Они шли по перрону. Костя нес два огромных чемодана, которые были под силу только ему, да и он поставил их, чтобы отдышаться, остановился на минуту и спросил тетку:
— Ну, как твои родители?
— Мои родители, — сказала тетя с кокетливой злостью, — хотят, чтобы ты на мне женился…
Костя вдруг, не говоря ни слова, ушел от своих чемоданов. Он ушел с перрона, ушел с вокзала, потерялся совсем.
Тетя сначала смеялась ему вслед, потом посмотрела на чемоданы, попробовала их поднять — не подняла, и стала кричать носильщика. Еле дозвалась носильщика и извозчика, все еще долго искала Костю на вокзале, но так и не нашла.
Костя так и не пришел за своими чемоданами.
Через несколько дней Костя уехал в экспедицию. Вещи ему переправляли через другую тетку, которая никогда не думала, что она настолько хороша, что ей могут простить любые колкие слова. Она тоже любила Костю, и Костя никогда не оставлял ее со своими чемоданами.
Я до сих пор думаю — что означали эти чемоданы? Были они такими же тяжелыми, как и Костина страсть к тете Лиде, или они просто для него ничего не значили? И, вернее всего, это была та самая страсть, которая заставляла Костю лазать по горам, переходить ледники и проваливаться в ущелья. Это была страсть, которая, не будь Лида так неосмотрительна и не желай уколоть Костю, обратилась бы к ней тяжкой нежностью, а не тяжким непониманием ее светской манеры острить.
Так и осталась она без Кости, с вечными рассказами о нем, и было это со стороны Кости просто жестоко, просто нелепо, как нелепо было ему «отгибать» батарею, как нелепо было погибать от шальной пули.
Больше помню Костю, чем отца, или помню отца, который рассказывает про Костю, или — обязательно — их вместе: отца — маленького — рядом с Костей и часто, очень часто вспыльчивого.
Мать, которая сердится на отца за его вспыльчивость, и никогда — на Костю.
Смерть отца приняла почти безболезненно, да и было трудно горевать долго в шесть лет.
Глава четвертая
ШОКОЛАДНЫЙ ТОРТ
Шура была такой же, как Костя, — шумной и нескладной, она была так на него похожа, что одно это заставляло меня радоваться, глядя на нее. Ее нескладность была мне очень приятна, мои складные родители совершенно меркли перед ней.
Шура налетала на меня как шквал, целовала меня, тащила куда-то, тормошила и спрашивала, чего я хочу съесть, где хочу побывать. Тут же я становилась такой, как она, и отвечала на ее восторги — своими. Как только мы кончали обниматься, так глядели несколько минут друг на друга с видом заговорщиков: она кивала мне слегка, а я — ей, это означало: «Удерем?» — «Удерем». — «Сейчас?» — «Да». — «А отпустят?» — «Постараемся».
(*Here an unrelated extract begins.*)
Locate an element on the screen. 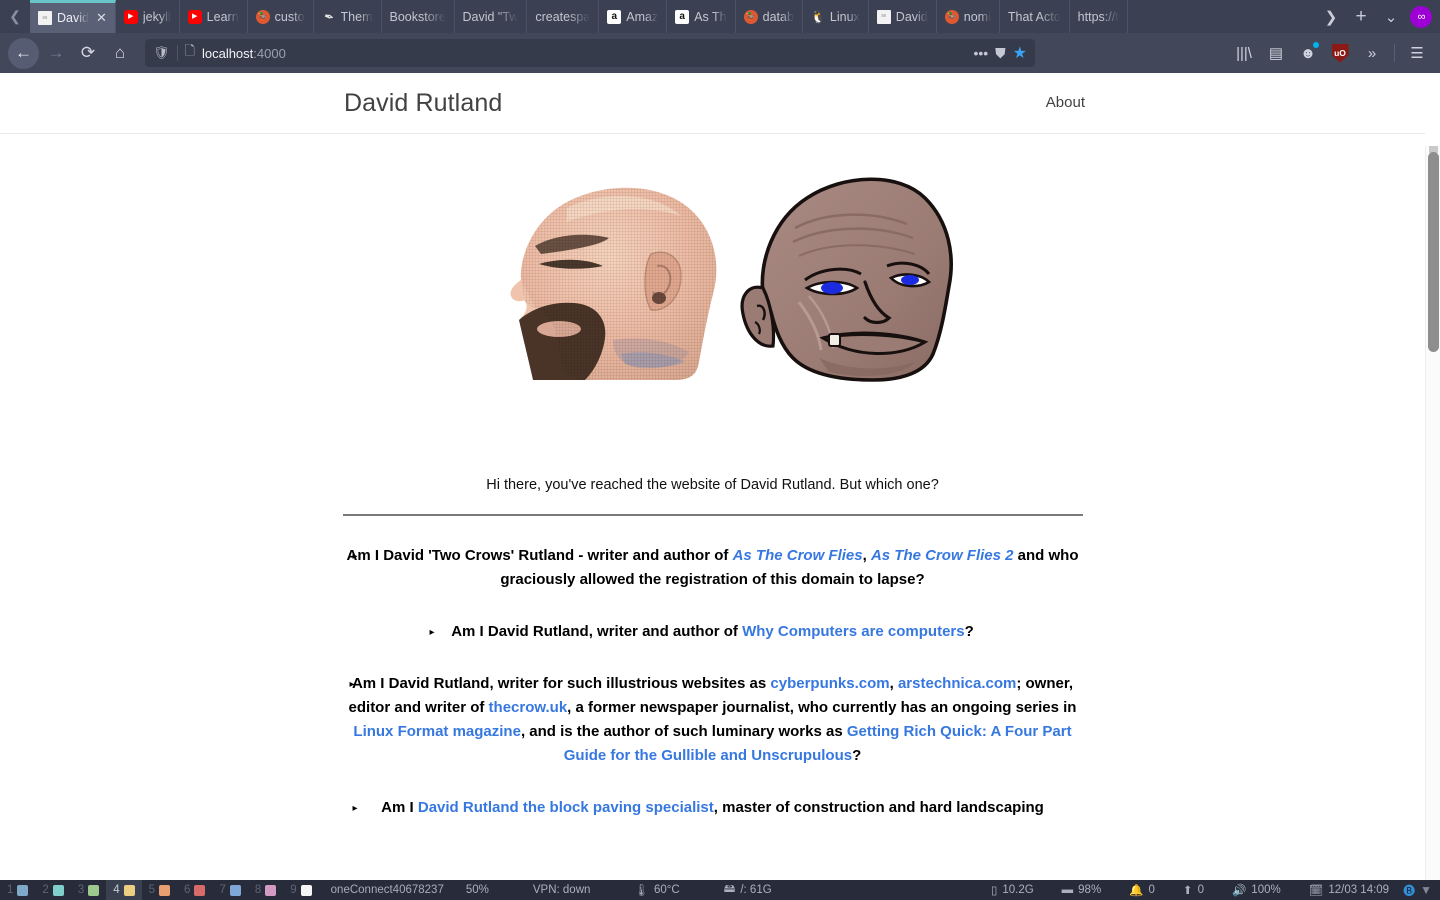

Я никак не могла определить — сколько ей лет. Всегда мне казалось, что она только немного старше меня, (мне было четыре-пять, ей, пока она жила в Ленинграде и училась в университете, — семнадцать-восемнадцать).
Меня неохотно отпускали с ней, но все-таки мы удирали всеми правдами и неправдами. Мы удирали, и весь город, все его кондитерские, кино, парки, пароходики, садики и театры становились нашими. Мы в один день успевали и в цирк, и в зоопарк, и на Елагин остров. В один и тот же день мы успевали покататься на пароходе, на американских горах, на каруселях и на лошадях.
К моей радости примешивалась ее радость, и, пребывая в этом общем восторге, чувствуя его вдвойне — за себя и за Шуру, а она — за меня и за себя, мы мчались по улицам, и езда в трамвае нам казалась слишком медленной.
Шура очень любила Костю — как и все, — и еще больше, потому что она все делала страстно, порывисто и неукротимо. Она уподоблялась Косте не только потому, что была его родной сестрой, но и потому, что подражала ему нарочно. Он слезал с гор радостный и возбужденный, приезжал в Ленинград с особенным ощущением оконченных трудов, и она приезжала после зачета или экзамена с теми же словами и жестами — врывалась к нам как ураган и веселилась, как будто кончился трудный поход и она осталась жива.
Смерть его она не пережила: чахла, чахла и умерла во время войны от странной анемии.
Тогда же она была полна такой энергии, такого восторга, что его хватило бы на троих. Она была просто великолепна в своей непосредственности и радости.
Часто Костя посылал ей, студентке, привыкшей есть хлеб всухомятку, пить молоко и чай, большие по тем временам деньги, и эти деньги придавали ей еще больше удали и восторга: она прибегала ко мне, чтобы вместе со мной скорее потратить их и после опять сесть на хлеб и воду. О, я готова была помочь ей сделать это.